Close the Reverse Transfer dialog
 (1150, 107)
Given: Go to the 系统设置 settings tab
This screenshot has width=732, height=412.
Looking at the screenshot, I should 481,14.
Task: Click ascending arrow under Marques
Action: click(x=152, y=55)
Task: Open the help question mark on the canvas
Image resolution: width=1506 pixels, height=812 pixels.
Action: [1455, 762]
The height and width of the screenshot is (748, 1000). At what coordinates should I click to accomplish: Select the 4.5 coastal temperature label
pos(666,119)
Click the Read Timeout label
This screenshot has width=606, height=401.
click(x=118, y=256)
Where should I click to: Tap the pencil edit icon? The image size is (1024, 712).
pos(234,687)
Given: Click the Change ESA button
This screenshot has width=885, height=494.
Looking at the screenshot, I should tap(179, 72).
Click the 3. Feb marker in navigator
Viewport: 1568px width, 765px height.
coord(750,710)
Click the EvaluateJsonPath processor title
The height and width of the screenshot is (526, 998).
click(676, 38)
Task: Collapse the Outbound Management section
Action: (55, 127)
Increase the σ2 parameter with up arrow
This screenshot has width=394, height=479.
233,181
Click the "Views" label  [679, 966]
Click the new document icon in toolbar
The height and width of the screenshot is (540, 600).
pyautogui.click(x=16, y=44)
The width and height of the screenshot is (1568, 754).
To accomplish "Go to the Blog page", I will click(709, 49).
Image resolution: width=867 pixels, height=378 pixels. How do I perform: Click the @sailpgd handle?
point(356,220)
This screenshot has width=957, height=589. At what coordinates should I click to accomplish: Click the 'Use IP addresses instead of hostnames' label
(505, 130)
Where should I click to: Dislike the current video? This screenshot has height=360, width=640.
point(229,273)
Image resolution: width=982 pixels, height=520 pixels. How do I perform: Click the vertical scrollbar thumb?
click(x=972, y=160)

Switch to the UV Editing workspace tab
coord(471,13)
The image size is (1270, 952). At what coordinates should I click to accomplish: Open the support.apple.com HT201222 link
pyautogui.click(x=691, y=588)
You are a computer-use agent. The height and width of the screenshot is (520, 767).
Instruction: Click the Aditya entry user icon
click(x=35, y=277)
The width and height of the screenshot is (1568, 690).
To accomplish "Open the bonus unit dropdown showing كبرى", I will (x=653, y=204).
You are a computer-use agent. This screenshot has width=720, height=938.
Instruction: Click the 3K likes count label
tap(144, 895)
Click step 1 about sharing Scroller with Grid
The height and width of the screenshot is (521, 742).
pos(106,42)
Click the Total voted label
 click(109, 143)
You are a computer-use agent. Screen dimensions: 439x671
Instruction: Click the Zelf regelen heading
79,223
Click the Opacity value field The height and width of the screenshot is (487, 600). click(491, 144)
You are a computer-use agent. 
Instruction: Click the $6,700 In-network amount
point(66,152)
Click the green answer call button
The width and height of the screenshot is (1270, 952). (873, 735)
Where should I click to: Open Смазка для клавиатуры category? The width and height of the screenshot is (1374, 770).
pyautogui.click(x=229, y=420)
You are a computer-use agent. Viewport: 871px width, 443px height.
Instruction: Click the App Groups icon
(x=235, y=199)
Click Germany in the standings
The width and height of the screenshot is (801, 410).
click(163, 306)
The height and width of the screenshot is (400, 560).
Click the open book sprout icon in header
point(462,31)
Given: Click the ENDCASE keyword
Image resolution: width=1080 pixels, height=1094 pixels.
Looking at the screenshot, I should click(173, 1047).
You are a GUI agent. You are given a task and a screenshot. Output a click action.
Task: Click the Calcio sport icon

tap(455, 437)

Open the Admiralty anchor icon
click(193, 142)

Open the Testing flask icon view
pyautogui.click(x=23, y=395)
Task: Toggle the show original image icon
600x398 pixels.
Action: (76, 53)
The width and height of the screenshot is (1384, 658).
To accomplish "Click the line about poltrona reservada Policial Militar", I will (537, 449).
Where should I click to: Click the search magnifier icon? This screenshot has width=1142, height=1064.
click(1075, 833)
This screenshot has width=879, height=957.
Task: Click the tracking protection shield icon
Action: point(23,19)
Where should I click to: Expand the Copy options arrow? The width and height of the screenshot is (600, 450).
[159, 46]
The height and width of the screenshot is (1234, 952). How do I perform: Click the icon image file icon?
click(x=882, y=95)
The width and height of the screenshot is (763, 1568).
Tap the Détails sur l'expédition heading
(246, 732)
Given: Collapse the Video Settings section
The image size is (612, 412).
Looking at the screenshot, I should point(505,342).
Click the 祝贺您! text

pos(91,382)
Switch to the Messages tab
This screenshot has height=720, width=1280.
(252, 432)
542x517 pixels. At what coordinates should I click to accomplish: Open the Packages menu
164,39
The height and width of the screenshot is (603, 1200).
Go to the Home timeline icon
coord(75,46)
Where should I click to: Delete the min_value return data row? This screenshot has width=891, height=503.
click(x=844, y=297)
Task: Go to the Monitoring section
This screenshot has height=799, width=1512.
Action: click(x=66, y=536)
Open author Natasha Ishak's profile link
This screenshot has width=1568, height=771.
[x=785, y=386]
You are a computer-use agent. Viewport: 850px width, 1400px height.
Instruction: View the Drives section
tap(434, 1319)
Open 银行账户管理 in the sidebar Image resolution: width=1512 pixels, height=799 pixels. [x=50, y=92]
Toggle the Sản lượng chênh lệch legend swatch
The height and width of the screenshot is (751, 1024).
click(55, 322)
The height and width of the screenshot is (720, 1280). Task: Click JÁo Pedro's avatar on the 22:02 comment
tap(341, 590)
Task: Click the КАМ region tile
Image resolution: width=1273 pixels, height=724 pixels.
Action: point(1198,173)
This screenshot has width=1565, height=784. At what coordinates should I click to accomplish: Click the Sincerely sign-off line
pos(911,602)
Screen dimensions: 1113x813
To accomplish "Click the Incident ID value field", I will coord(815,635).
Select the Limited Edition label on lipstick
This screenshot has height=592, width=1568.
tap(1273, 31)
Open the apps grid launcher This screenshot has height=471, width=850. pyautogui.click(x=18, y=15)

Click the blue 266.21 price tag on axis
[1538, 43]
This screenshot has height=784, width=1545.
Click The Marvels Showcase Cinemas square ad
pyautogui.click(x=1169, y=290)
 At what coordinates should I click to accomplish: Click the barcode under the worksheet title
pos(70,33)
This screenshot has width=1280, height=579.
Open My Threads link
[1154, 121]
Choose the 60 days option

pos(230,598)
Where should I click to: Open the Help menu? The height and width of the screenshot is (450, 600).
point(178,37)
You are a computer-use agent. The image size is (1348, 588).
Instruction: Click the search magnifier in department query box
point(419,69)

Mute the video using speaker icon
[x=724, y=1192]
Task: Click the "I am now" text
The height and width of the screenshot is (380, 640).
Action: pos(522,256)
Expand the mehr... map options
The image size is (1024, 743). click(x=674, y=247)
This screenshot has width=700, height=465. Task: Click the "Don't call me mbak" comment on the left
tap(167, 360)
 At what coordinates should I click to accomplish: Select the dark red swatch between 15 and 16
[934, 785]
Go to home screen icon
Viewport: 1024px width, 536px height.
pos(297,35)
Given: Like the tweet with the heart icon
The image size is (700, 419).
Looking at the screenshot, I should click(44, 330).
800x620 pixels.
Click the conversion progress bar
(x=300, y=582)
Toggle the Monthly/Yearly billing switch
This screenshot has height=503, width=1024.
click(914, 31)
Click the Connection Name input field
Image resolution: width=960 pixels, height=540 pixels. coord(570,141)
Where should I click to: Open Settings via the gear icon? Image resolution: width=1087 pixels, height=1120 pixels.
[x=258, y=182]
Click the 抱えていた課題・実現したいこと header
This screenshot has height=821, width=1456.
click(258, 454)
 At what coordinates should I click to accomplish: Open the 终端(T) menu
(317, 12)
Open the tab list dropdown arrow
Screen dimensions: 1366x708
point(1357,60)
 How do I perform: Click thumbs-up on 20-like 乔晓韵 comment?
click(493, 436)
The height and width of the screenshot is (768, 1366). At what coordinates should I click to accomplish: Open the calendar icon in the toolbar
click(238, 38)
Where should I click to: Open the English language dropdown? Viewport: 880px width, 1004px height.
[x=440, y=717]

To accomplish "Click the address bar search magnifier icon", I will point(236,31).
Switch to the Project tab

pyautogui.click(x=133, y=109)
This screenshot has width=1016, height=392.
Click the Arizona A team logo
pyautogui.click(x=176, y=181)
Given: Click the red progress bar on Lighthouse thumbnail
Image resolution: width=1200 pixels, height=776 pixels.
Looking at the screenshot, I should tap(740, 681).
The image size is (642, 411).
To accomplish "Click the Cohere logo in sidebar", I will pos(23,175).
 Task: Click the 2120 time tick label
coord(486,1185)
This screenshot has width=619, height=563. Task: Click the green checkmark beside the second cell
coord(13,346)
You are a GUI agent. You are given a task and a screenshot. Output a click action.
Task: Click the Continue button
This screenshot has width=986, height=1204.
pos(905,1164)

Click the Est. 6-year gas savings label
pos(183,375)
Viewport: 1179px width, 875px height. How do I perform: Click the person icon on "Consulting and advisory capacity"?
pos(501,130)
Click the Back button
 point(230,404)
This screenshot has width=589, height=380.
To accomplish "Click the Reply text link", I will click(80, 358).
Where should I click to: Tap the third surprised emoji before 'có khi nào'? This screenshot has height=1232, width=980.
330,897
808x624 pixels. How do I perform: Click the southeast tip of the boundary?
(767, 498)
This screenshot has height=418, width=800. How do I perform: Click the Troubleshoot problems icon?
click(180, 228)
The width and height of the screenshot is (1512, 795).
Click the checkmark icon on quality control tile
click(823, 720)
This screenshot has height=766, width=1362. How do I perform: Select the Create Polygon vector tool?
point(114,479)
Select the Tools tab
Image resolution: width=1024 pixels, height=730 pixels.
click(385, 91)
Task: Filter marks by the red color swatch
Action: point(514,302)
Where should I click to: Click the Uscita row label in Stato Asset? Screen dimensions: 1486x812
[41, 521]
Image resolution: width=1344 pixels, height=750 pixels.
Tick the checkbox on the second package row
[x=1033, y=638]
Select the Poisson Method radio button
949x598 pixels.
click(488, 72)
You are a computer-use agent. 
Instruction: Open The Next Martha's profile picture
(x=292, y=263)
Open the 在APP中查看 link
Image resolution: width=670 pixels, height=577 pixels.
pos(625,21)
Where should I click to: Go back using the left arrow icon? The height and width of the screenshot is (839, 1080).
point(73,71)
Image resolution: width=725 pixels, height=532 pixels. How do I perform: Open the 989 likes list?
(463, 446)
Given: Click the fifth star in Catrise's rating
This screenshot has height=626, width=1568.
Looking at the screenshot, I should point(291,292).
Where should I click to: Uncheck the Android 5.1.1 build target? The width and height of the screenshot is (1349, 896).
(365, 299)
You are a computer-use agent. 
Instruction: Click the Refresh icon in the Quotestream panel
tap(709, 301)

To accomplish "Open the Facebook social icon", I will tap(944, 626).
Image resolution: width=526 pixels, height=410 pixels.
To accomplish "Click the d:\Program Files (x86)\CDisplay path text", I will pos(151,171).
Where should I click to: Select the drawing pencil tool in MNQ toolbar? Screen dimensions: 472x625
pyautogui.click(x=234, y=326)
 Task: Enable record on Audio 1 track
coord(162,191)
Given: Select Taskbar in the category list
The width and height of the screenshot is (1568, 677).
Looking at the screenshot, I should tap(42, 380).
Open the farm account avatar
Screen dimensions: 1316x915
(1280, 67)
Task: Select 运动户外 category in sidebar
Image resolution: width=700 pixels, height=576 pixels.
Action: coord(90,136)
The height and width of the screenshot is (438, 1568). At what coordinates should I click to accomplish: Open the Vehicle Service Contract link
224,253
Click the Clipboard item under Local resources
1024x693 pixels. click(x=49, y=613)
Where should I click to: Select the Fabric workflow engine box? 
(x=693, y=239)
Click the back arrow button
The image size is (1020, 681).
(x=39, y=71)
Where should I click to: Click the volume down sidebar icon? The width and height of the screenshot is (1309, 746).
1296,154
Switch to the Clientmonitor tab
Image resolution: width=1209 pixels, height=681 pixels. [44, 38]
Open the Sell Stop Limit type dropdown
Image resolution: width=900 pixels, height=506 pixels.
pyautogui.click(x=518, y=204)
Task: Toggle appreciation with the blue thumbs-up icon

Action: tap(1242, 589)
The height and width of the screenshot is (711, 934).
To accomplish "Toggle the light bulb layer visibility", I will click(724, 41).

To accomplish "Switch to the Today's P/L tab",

**TASK OBJECTIVE:** What must be transcribed is the run of lines from the one containing "Where should I click to: Select the Fabric" to the last line of the data above, inclusive, and only that.

**RESULT OF THE EXERCISE:**
Where should I click to: Select the Fabric workflow engine box? 
(x=693, y=239)
Click the back arrow button
The image size is (1020, 681).
(x=39, y=71)
Where should I click to: Click the volume down sidebar icon? The width and height of the screenshot is (1309, 746).
1296,154
Switch to the Clientmonitor tab
Image resolution: width=1209 pixels, height=681 pixels. [44, 38]
Open the Sell Stop Limit type dropdown
Image resolution: width=900 pixels, height=506 pixels.
pyautogui.click(x=518, y=204)
Task: Toggle appreciation with the blue thumbs-up icon

Action: tap(1242, 589)
The height and width of the screenshot is (711, 934).
To accomplish "Toggle the light bulb layer visibility", I will click(724, 41).

To accomplish "Switch to the Today's P/L tab",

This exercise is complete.